> [Required work]: The records are to be copied word for word, and the pictures dropped.

(Stored data)
━━━━━━

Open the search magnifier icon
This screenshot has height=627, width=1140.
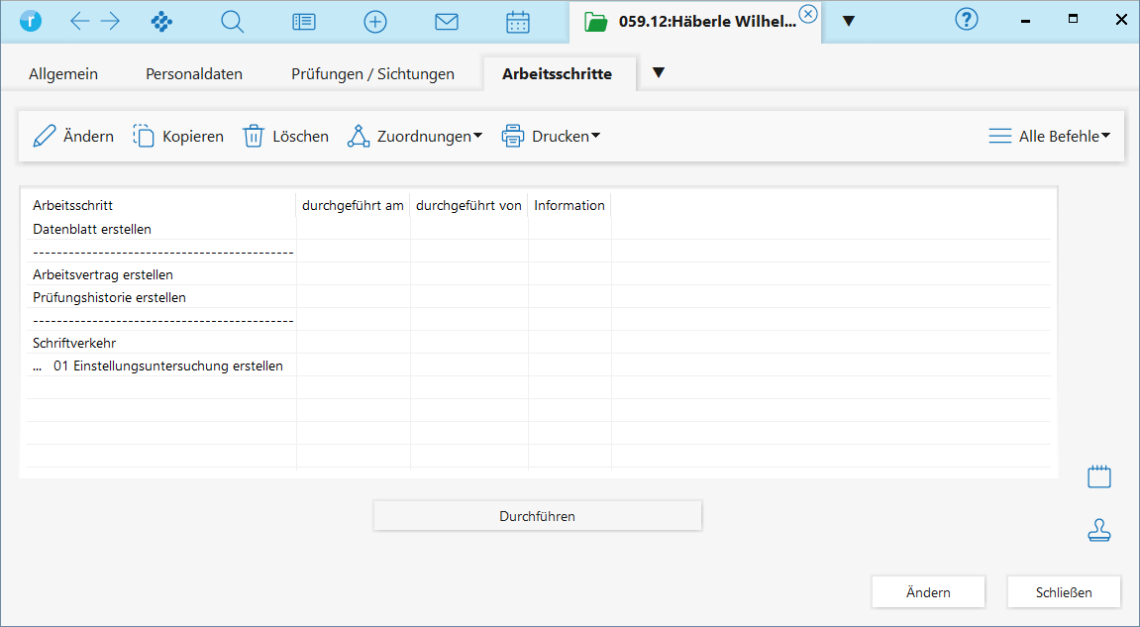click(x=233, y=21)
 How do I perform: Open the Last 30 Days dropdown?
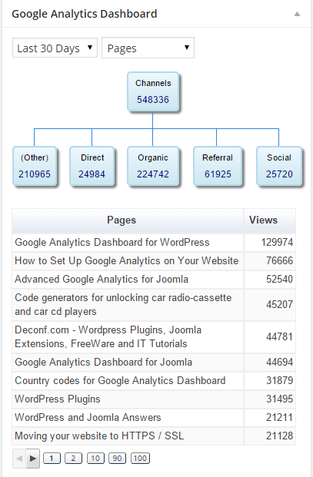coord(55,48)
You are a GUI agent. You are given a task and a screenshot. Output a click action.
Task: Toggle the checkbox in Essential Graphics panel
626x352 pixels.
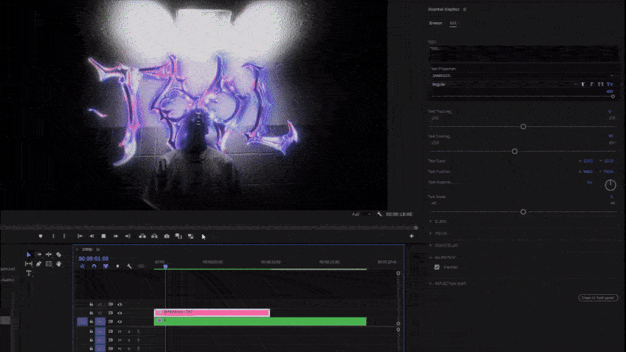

━━━━━━

> [Finished exercise]:
Open the search magnifier icon
This screenshot has height=627, width=1140.
click(x=233, y=21)
 How do I perform: Open the Last 30 Days dropdown?
coord(55,48)
You are a GUI agent. You are given a task and a screenshot. Output a click action.
Task: Toggle the checkbox in Essential Graphics panel
626x352 pixels.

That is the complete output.